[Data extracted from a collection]

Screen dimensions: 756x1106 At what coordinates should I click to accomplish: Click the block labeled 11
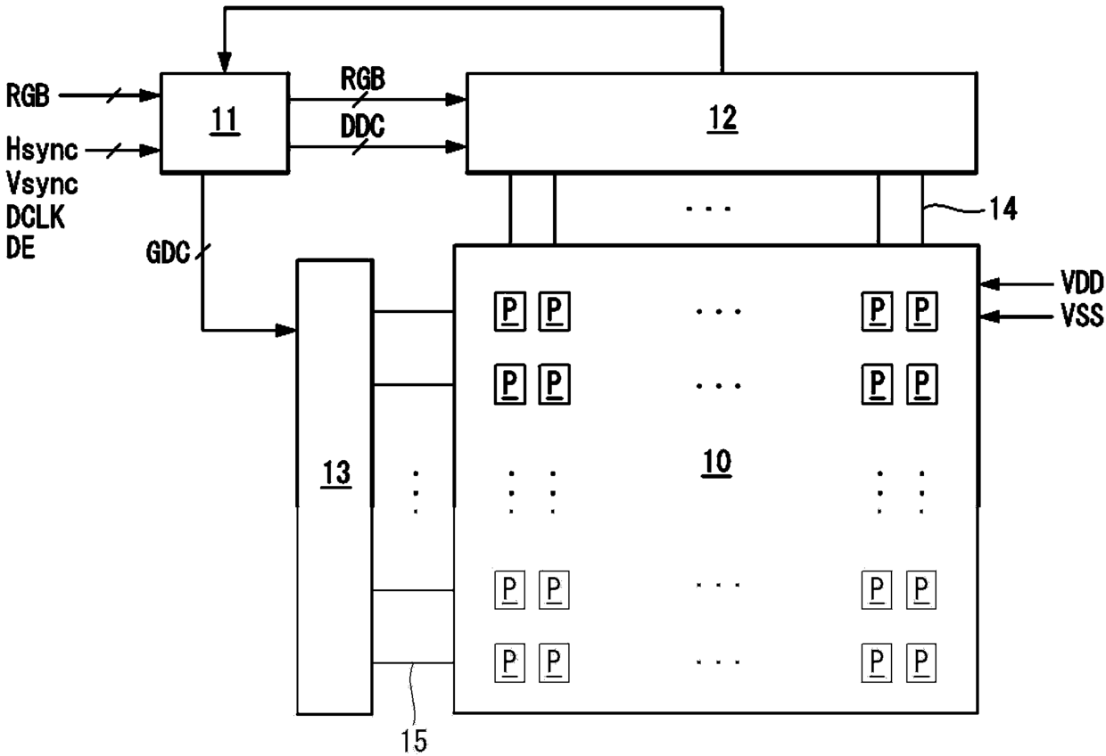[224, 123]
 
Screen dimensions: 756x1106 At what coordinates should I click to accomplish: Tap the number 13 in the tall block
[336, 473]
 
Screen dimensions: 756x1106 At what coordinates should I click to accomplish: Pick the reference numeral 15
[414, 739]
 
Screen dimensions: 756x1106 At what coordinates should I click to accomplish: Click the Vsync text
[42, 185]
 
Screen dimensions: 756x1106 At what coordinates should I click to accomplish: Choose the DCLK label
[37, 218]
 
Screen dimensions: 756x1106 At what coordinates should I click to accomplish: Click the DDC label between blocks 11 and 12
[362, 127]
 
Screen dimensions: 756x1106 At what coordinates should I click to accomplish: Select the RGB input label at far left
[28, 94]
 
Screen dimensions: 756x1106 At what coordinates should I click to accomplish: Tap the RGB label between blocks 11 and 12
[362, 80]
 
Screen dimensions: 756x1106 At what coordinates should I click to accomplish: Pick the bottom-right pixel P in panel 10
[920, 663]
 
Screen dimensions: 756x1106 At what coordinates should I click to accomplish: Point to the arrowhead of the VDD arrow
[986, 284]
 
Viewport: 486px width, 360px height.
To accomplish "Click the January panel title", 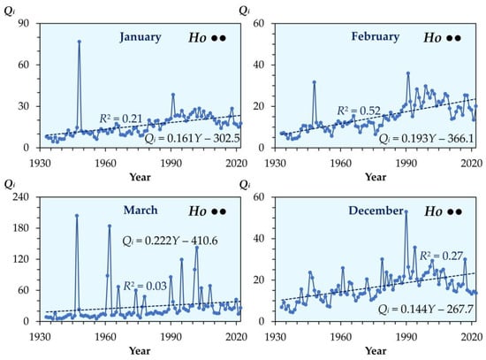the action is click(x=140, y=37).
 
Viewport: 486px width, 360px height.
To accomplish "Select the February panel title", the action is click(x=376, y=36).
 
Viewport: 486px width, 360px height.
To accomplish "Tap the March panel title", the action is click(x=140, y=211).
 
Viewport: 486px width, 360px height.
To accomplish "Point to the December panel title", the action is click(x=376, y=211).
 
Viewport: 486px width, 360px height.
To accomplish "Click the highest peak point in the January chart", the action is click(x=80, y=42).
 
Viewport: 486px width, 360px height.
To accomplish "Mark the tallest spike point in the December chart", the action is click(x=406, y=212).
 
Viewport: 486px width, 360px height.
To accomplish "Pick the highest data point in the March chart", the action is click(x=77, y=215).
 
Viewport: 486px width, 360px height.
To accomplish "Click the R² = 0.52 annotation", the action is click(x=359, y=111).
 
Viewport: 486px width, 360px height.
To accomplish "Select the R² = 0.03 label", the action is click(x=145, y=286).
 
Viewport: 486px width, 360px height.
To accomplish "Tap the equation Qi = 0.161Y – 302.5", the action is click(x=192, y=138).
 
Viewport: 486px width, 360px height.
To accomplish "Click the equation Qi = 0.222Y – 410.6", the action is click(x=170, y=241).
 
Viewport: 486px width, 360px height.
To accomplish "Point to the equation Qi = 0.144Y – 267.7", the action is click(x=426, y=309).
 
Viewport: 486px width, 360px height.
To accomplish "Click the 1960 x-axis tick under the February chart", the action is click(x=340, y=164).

==

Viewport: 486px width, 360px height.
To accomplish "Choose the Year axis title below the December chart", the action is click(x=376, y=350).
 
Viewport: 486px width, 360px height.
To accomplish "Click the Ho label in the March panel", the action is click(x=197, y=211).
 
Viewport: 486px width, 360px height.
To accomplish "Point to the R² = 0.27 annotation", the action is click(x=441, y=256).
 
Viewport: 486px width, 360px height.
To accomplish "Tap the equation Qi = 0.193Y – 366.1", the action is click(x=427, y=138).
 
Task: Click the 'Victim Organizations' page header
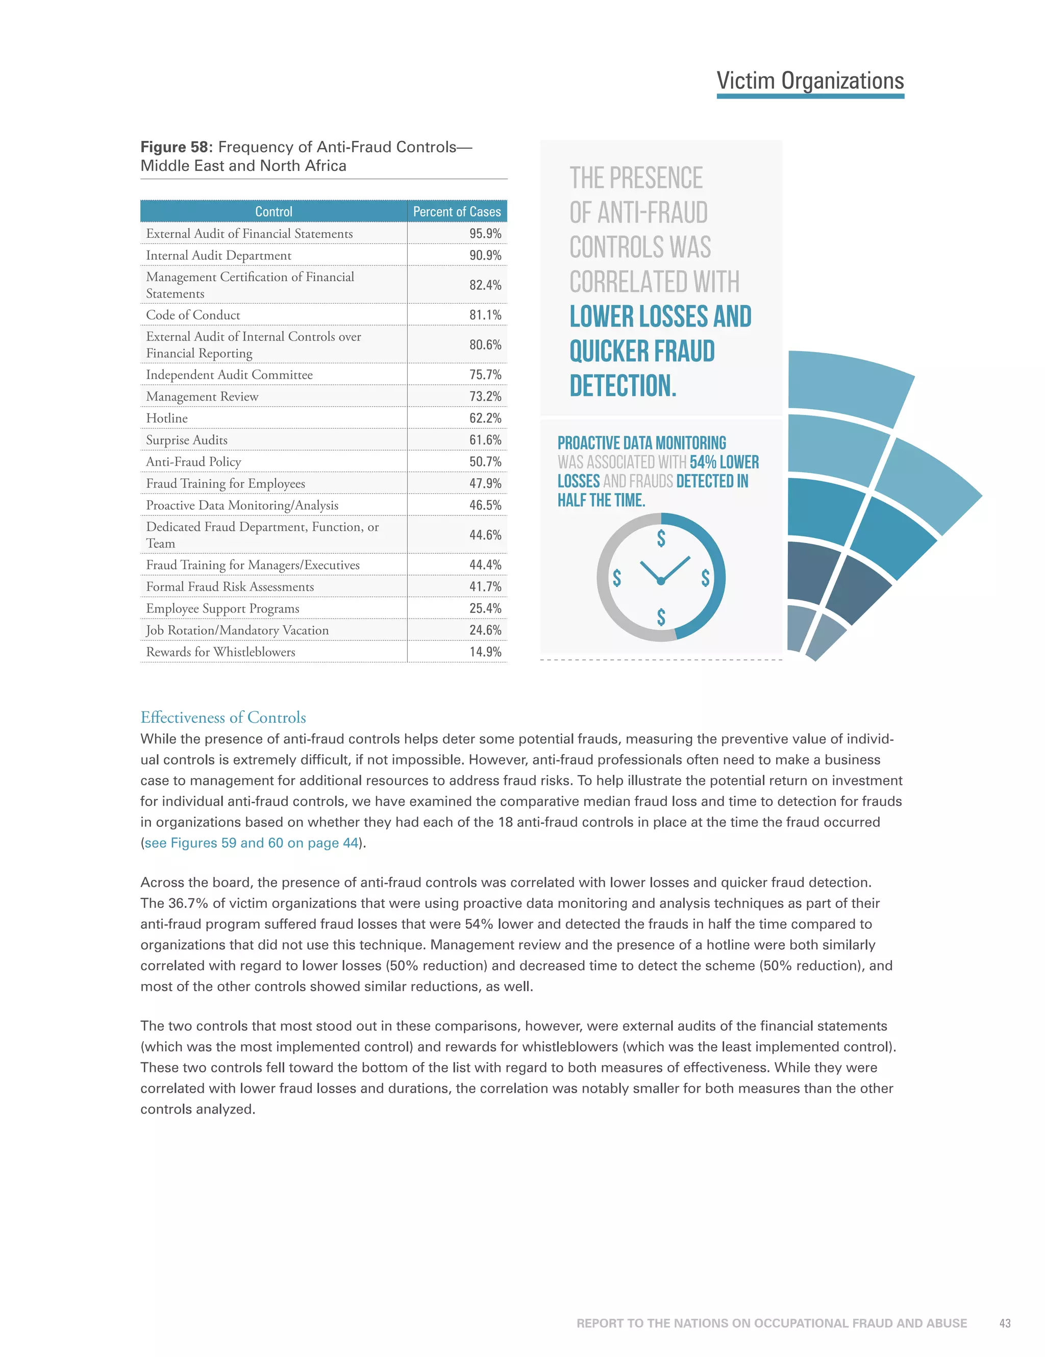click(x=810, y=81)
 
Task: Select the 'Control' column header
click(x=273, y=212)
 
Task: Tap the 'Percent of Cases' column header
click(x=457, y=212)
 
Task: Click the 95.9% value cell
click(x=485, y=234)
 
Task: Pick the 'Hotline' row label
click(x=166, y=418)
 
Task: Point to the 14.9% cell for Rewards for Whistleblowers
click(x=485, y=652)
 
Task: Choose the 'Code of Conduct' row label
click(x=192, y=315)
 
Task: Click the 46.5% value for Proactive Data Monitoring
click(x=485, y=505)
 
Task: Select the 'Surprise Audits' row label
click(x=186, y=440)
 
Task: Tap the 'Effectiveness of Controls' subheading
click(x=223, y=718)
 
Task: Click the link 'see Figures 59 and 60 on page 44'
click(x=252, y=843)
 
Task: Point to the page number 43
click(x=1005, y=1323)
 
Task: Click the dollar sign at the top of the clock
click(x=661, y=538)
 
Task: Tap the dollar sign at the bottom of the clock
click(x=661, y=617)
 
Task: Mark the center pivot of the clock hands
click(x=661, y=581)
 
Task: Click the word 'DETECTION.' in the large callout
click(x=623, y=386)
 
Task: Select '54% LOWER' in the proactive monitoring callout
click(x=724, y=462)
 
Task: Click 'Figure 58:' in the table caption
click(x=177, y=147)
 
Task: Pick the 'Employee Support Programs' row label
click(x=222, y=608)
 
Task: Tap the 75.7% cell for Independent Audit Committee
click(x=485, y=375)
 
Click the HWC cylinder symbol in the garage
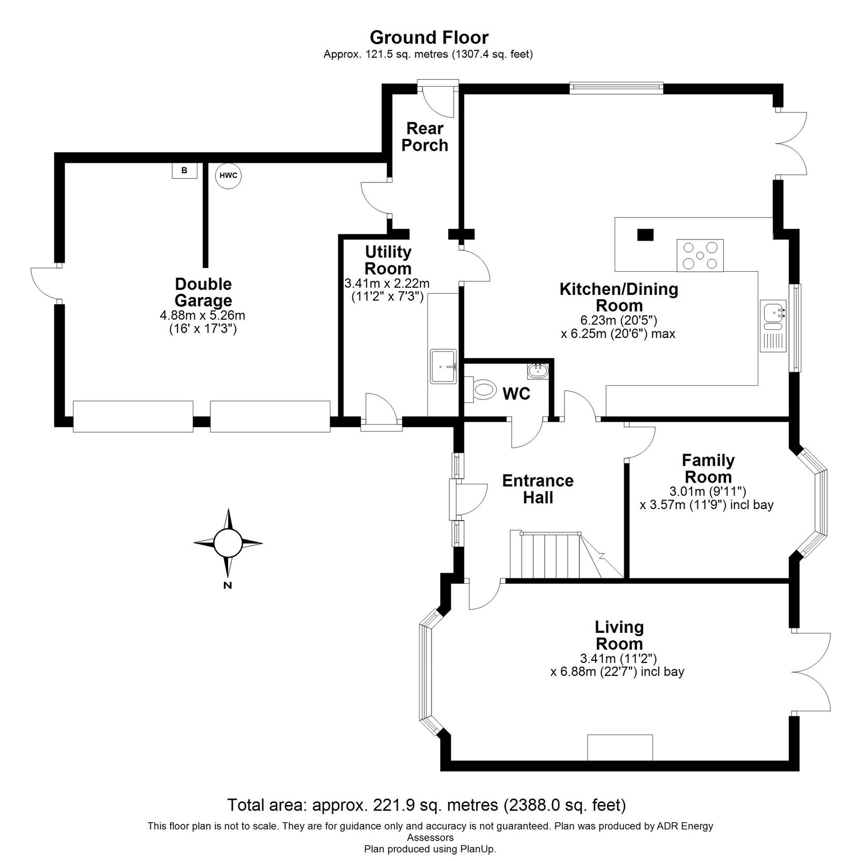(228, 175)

* **WHAT YOU WILL DO**
How many lines of the records contain the string "between"? Give only the number.

* **FINAL ANSWER**
2